Marijuana was a drug that had been around long before Moses led anyone
out of anywhere, but it had received far less attention as a drug, than
for many of the other uses that came from this same plant. The hemp
plant has been used extensively for centuries, world wide, as a source
of fiber for rope, and clothes, and paper. The Declaration of
Independence is written on paper made from hemp fiber.
These fibers
have woven the fabric of many a culture, and only in our modern times
have they become a problem. Every civilization of mankind has taken
unto itself one or more of the many mind-altering drugs that lie
waiting for us around the edges of our lives. In America, soon after
the lifting of prohibition, the economic forces of the alcohol industry
pressured congress to make marijuana illegal. Marijuana had never
competed much with alcohol, and even during the decades of prohibition
it took a definite back seat to those fermented spirits that kept the
country in legal and social turmoil. Lobbyists for the booze industry
felt falsely threatened, and worked diligently to remove any
possibility of future competition from this benign plant. Those laws
against Marijuana paved the way to the decline and end of the valuable
hemp fiber industry in this country.
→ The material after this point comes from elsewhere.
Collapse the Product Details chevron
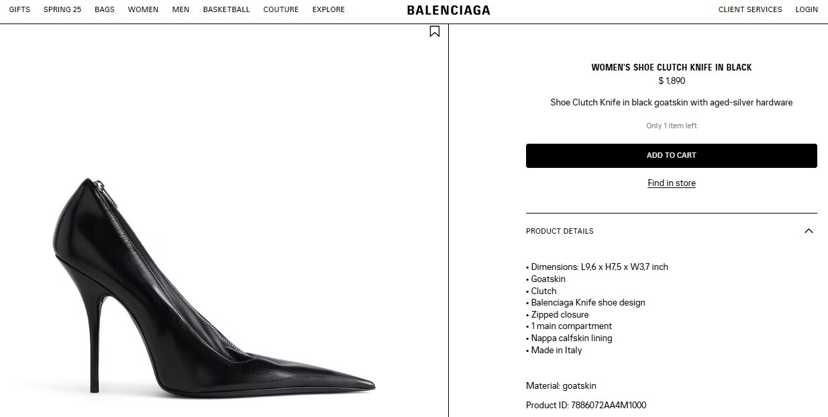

These same laws had very little
effect on the use of marijuana, few people used the drug before, and
few used it after the passing of these laws. It wasn't until the mid
60s, when the youth of this country adopted marijuana as their drug of
choice, that it found any appreciable popularity. Those laws, passed in
the late 30s, served only to make it more enticing for much of a
generation dedicated to combating and confusing the established order.
This "baby
boomer" generation seems still to combat the established order, but now
that order is pretty much their own. They seem to be at odds with
themselves, as they struggle to sort out the useful ideas from their
own and preceding generations, and as always, those self appointed
guardians of personal profit have risen to the top. Decisions, large
and small, are made with economics as the number one, if not the only,
criteria in the process. Even more than the generations before us, we
have chosen to ignore non-economic reasons for our actions. The general
morality of society appears to be sliding away before our very eyes. It
is not that we are suffering so much from immorality, but we have seen
a gradual tendency toward amorality in our entire culture. There was a
time when honesty and truth were held as basic unalterable virtues, but
they have become relative to their own context, and only apply if they
fit our personal needs. It has not only become okay to cheat the
government, or large corporations, but it is okay to cheat anyone, and
it has become a righteous obligation to take as much as we can for
ourselves from every source available.
Fair play has
become a thing of the past. Finding the truth has given way to finding
the solution that serves one's self. Our legal system provides a good
example of this lack of interest in real truth. Neither lawyers nor
prosecutors care one iota for the truth in the cases in which they are
involved, but only whether or not they win the case. This relationship
with the truth has permeated all facets of our society. It has worked
its way into the very fabric of human life, and truth and fairness have
become the exception instead of the rule. Right and wrong are now
determined by whether or not we can get away with something. The golden
rule has become a sad joke, and nobody's laughing.